TASK GOAL: Go through the entries one line at a time, and gather every line that has the word "coordinates".
===============
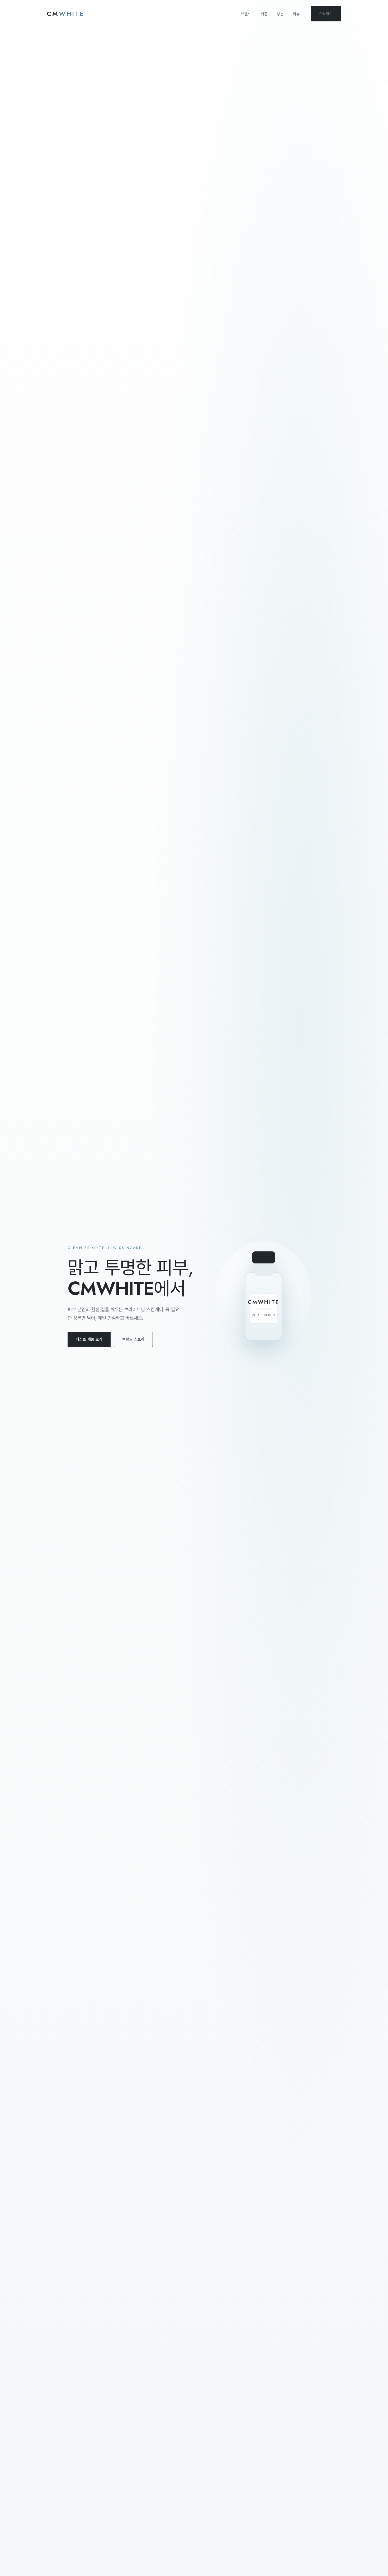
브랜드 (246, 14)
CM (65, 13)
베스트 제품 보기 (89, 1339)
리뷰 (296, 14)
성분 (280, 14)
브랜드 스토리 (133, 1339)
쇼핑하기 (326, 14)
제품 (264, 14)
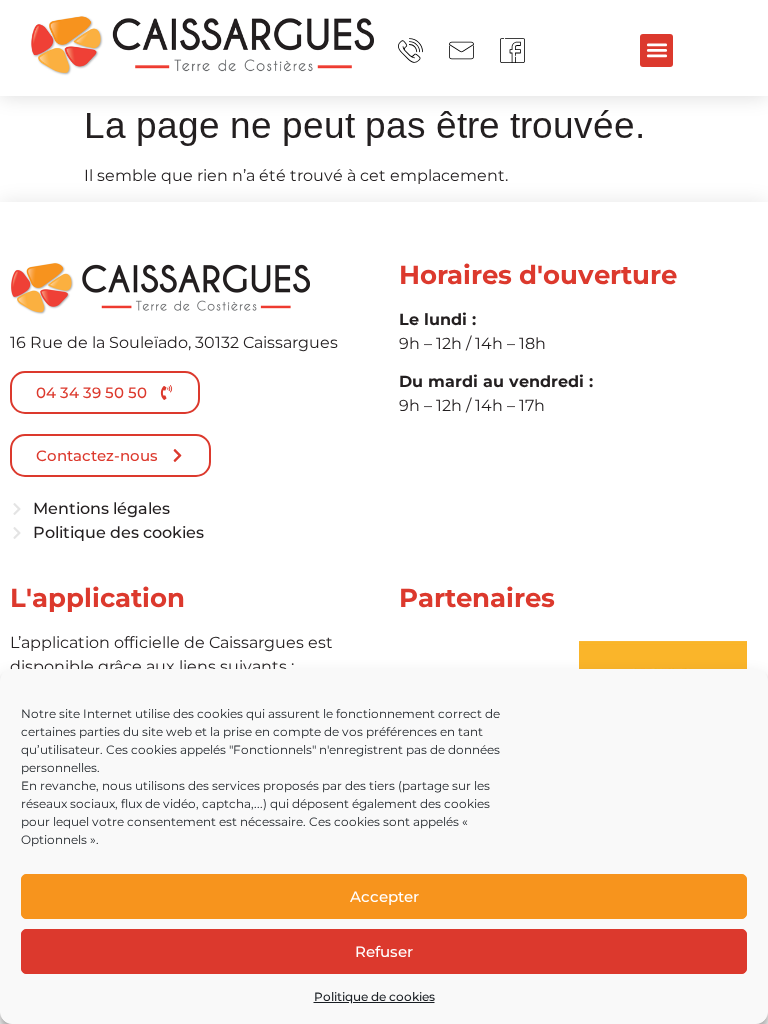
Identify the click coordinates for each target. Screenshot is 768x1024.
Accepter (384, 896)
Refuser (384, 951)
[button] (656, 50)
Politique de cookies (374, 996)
===============
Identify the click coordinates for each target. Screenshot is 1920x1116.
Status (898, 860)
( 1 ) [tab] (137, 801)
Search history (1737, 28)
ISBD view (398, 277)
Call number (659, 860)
===============
ANSWER TO THIS PROBLEM:
Identify the click coordinates for each target. Screenshot is 768x1024.
Identify the click coordinates for each target. Screenshot is 1920x1116.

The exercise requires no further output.